Quando sono stati scarcerati, i quattro islamici temevano l’espulsione

DAL NOSTRO INVIATO
PADOVA - I marocchini dell’«invincibile armata islamica» hanno facce sperdute e costumi da bagno negli zainetti. Il loro «feroce Saladino» italiano sembra una chioccia: controlla di continuo che i suoi «pulcini» stiano bene.
Stazione di Bologna. Ore 14 di ieri. Davanti all’ingresso due macchine caricano Lachcem Essaghir, 30 anni, marmista; Ahmed Essanoi, 22 anni, falegname; Abdallah Wakouz, 27 anni, operaio; Abdel Malek Toutou, 20 anni, operaio, e Germano Caldon, 55 anni, ex insegnante di disegno in pensione.
Lunedì mattina erano stati arrestati tutti e cinque nella basilica bolognese di San Petronio perché sospettati di aver filmato gli interni della chiesa in previsione di un attentato.

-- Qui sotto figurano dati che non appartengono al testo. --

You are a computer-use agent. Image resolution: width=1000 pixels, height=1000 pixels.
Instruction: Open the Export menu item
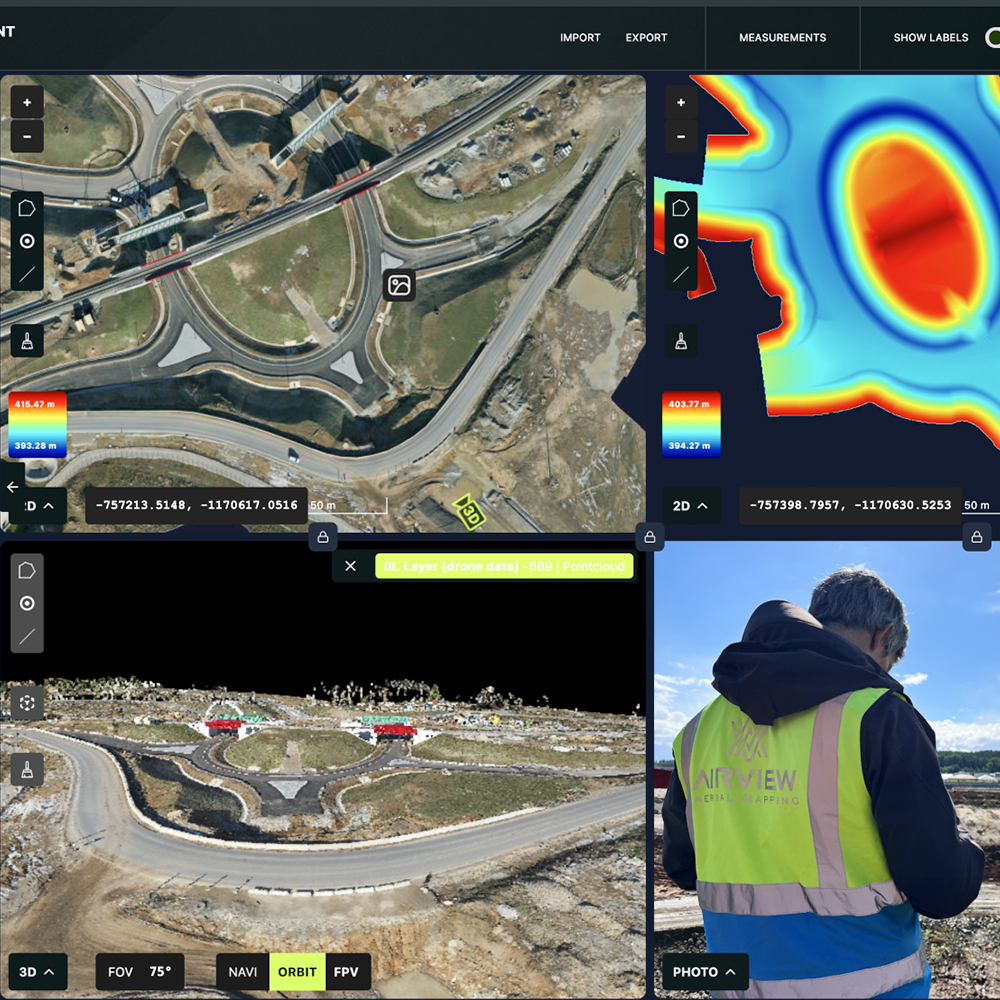[x=646, y=38]
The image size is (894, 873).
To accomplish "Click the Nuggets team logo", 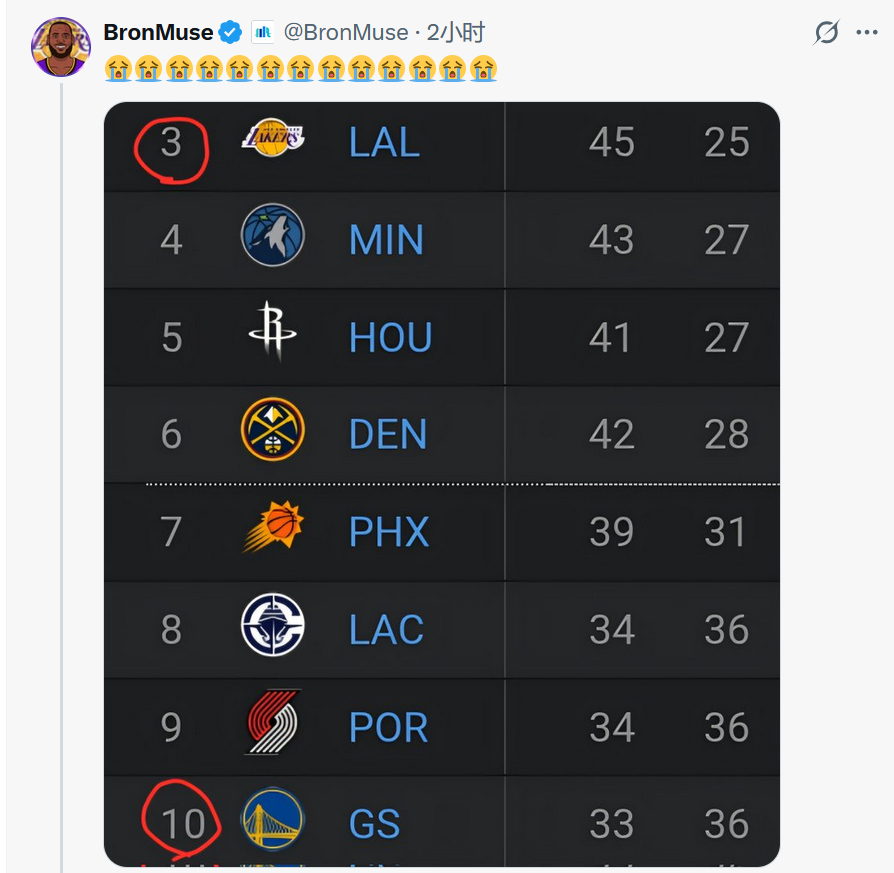I will coord(273,429).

Ma adesso i quattro marocchini e l’italiano tornano a casa: «No. Non in Marocco» ha dovuto precisare ai quattro un agente della polizia penitenziaria che li ha visti preoccupati alla lettura dell’ordinanza di scarcerazione. Il procuratore aggiunto Luigi Persico aveva creduto di far loro un favore voltandosi e dicendo «Avete capito? Vi mandano a casa». Facce impaurite: «A casa vostra. A Padova», ha aggiunto l’agente. Sospiro di sollievo.
Ora le due auto puntano verso Padova e i cinque «terroristi» per tre giorni si sentono più al sicuro.
Abdel Malek, il più giovane e il più timido del gruppo, è ammutolito: risponde soltanto alle domande di «fratello Germano», specie a quelle sul Corano: certo che lo ha studiato, lui. Lo ha imparato anche a memoria ma ora non lo ricorda più tanto e, Ramadan a parte, ha pregato quando si è trattato di avere il permesso di soggiorno.
Si torna con la memoria a San Petronio, ai filmati: «Non le abbiamo dette quelle cose offensive su Gesù» ripete Abdallah. «Hanno tradotto male». Al telefono suo fratello maggiore, Mohamed, gli ha fatto una bella lavata di testa: «Ma come ti è venuto in mente di filmare e di dire quelle cose? Quando arrivi mi senti...». E lui, più si avvicina a Padova e più si preoccupa di quanto sarà arrabbiato Mohamed. Hamed incassa il rimbrotto di Germano: «Perché ti sei arrabbiato in caserma? Te l’avevo detto che tutto sarebbe finito bene. Guarda che qui in Italia la giustizia esiste. Non è come da voi».
E poi c’è Lahcem, l’intellettuale della compagnia. E’ laureato in inglese e si interessa di letteratura, di etimologia remota e di arte. Viene, come gli altri, da un villaggio che si chiama Taliouine, «tanti fiumi», che si trova nel Sud del Marocco, ai confini con l’Algeria. «Lì non si vive - dice -. La vita bisogna cercarla e io l’ho cercata qui. Bin Laden? Un’espressione. Niente più. Germano è più importante. Per noi è tutto». A Padova, i cinque ritrovano amici e abbracci. Abdallah incrocia gli occhi del fratello, abbassa i suoi e sospira: «Adesso sì che cominciano i guai».